L’inizio della sua avventura americana con Chrysler e il suo successo, lo sviluppo delle attività “non auto” in giro per il mondo e, diciamocelo, la pochezza del mercato italiano in tutti i settori in cui opera hanno già inesorabilmente spostato il baricentro delle sue attività altrove. Volete un esempio? La nuova azienda che nascerà dopo la fusione tra Fiat Industrial e Cnh ha 73 stabilimenti fuori dall’Italia e 18 nel nostro Paese. Dove sia la sua sede ufficiale del Gruppo Fiat poco importa perché la sua visione e la sua organizzazione, grazie a Dio, oramai sono mondiali, multinazionali, globali. E questo dovrebbe render fieri gli italiani.
E qui arriviamo anche alla questione delle tasse. Sfrondando il campo dal solito equivoco: la cassa integrazione. Che riguarda i siti produttivi, dunque è indipendente dal luogo dove l’azienda decide di stabilire la sua sede principale. Se Fiat sposta dalla Polonia a Pomigliano la produzione della Panda, gli operai polacchi avranno gli ammortizzatori sociali previsti in quel Paese, E dunque: perché mai una multinazionale, un’azienda che opera a livello globale, che ha sedi ovunque nel mondo, dovrebbe scegliere di pagare le tasse proprio nel Paese in cui il carico fiscale è più oneroso? 



Che senso avrebbe, considerato che l’obiettivo di qualunque impresa è il guadagno, non sovvenzionare uno Stato? Certo, considerando che Fiat è nata in Italia, ci si aspetta che italiana lo rimanga. Ma italiana, ormai, Fiat non lo è più. 

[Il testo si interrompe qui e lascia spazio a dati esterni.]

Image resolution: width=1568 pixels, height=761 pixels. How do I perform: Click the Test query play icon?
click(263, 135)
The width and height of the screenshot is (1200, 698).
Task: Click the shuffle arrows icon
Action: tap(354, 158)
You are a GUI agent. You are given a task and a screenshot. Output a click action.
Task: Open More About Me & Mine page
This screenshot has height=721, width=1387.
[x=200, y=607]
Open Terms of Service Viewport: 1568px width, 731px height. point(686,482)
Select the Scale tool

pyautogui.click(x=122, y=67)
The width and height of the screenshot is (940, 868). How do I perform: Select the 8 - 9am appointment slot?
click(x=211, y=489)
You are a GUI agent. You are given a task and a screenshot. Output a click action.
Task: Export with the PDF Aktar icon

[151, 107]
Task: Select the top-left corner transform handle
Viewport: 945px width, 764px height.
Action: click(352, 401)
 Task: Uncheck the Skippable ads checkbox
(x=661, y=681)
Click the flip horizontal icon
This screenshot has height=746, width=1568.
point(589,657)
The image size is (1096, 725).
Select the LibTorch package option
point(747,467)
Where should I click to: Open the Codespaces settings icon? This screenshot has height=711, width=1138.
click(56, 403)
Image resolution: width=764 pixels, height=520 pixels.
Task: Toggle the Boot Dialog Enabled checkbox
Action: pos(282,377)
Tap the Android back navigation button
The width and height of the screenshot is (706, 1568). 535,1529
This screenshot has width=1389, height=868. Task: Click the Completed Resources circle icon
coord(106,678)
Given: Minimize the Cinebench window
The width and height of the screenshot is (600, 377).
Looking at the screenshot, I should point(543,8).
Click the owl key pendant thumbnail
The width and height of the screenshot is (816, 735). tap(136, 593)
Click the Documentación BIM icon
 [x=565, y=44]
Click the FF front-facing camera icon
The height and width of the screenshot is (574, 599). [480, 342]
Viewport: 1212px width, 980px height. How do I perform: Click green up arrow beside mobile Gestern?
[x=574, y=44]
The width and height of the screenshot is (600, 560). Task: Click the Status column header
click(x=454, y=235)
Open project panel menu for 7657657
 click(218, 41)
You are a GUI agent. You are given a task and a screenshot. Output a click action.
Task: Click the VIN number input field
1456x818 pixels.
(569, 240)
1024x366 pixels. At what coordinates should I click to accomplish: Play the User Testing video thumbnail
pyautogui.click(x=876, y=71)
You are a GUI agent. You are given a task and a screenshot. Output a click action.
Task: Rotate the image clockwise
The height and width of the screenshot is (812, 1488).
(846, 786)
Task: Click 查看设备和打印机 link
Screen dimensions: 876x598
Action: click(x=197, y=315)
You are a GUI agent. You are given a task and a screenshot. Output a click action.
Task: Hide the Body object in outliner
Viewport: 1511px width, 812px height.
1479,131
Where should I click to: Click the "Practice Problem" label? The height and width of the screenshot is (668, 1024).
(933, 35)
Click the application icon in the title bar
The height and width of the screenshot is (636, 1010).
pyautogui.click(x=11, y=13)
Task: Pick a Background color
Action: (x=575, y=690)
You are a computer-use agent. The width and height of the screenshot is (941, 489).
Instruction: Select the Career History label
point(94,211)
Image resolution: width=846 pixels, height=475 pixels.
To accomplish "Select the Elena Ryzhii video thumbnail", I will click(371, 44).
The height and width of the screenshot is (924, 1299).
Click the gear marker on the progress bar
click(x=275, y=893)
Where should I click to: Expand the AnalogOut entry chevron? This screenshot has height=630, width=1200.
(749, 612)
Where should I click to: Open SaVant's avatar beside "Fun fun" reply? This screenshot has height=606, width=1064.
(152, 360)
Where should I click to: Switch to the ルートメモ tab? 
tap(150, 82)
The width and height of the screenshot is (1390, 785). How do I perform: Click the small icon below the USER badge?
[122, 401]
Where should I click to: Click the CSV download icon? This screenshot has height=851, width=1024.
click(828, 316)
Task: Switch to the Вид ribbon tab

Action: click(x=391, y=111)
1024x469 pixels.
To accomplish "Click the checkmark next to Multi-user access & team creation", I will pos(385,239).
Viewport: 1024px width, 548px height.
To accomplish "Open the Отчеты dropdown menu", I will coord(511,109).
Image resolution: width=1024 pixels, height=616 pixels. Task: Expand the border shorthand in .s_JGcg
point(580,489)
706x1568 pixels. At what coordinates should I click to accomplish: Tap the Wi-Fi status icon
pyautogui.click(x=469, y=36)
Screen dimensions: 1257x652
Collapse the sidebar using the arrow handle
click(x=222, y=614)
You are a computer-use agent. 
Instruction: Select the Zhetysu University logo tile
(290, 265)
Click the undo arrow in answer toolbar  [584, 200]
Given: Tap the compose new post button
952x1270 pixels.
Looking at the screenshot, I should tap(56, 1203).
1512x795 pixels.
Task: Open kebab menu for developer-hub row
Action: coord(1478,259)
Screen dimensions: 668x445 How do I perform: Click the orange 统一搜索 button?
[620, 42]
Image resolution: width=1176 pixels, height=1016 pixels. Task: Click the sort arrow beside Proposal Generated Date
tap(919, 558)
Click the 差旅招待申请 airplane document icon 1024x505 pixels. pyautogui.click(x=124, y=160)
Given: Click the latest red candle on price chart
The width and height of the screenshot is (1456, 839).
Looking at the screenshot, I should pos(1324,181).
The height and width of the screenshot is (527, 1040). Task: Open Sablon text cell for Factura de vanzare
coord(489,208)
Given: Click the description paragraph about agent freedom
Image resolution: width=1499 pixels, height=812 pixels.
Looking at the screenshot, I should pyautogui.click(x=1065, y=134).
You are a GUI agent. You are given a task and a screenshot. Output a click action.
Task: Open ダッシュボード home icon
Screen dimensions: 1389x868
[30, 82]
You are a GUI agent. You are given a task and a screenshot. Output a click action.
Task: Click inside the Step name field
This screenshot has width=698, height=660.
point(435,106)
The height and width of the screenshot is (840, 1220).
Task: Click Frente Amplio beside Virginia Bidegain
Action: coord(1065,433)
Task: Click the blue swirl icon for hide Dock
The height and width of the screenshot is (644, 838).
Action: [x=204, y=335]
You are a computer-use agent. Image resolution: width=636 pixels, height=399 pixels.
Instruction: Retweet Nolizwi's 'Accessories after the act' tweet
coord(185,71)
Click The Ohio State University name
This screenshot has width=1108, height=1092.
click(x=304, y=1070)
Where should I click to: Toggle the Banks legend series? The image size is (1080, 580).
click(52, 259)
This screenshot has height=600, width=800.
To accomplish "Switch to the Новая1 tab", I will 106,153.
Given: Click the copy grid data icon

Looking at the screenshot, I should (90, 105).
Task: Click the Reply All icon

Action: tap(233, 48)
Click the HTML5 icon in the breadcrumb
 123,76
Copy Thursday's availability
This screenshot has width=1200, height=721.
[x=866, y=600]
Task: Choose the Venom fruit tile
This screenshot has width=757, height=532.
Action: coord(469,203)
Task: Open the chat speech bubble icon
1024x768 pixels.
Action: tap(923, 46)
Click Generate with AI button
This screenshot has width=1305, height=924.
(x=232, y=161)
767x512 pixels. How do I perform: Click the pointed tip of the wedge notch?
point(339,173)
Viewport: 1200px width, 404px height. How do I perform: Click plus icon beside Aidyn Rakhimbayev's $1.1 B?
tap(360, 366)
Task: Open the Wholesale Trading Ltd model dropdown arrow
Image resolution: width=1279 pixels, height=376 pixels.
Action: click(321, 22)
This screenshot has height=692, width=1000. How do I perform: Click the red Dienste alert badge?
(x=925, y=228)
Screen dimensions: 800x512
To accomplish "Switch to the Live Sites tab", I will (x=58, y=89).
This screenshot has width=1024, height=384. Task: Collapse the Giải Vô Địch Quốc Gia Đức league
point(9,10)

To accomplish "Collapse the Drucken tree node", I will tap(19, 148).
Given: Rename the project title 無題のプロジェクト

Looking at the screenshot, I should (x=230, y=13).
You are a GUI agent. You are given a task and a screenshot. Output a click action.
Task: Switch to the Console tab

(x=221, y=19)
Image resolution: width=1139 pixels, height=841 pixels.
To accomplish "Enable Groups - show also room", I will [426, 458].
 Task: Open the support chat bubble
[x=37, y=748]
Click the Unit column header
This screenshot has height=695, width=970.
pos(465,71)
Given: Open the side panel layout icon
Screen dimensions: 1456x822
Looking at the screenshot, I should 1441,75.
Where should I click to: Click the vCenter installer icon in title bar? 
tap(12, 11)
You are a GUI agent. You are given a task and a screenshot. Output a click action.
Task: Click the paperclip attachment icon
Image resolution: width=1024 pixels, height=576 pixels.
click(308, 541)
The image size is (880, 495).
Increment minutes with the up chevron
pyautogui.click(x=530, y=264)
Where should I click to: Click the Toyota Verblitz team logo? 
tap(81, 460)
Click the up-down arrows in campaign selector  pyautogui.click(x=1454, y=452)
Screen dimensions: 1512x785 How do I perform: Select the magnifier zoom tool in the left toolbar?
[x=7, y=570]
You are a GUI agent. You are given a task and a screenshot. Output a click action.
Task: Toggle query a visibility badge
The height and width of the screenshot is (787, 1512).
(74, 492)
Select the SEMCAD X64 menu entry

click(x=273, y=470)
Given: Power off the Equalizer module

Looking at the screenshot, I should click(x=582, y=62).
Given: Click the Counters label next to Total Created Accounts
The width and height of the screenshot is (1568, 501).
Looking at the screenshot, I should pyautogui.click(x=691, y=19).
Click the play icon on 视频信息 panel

Come tante altre aziende, magari non così celebri né così mastodontiche, oppressa da un sistema per troppi aspetti ormai insostenibile, ha preso il volo. E forse il dito accusatore, anziché a Torino, bisognerebbe puntarlo un po’ più a sud. Dove nessuno si è mai chiesto perché nessuna grande azienda multinazionale decide di venire a investire in Italia creando posti di lavoro. Dove le tasse sulle imprese sono quasi il doppio rispetto alla maggior parte degli Stati vicini. Dove anche le piccole e medie imprese spostano non solo la sede, ma anche produzioni e operai in Austria o in Svizzera. Chissà se la Fiom e il suo segretario Maurizio Landini si sono mai chiesti il perché.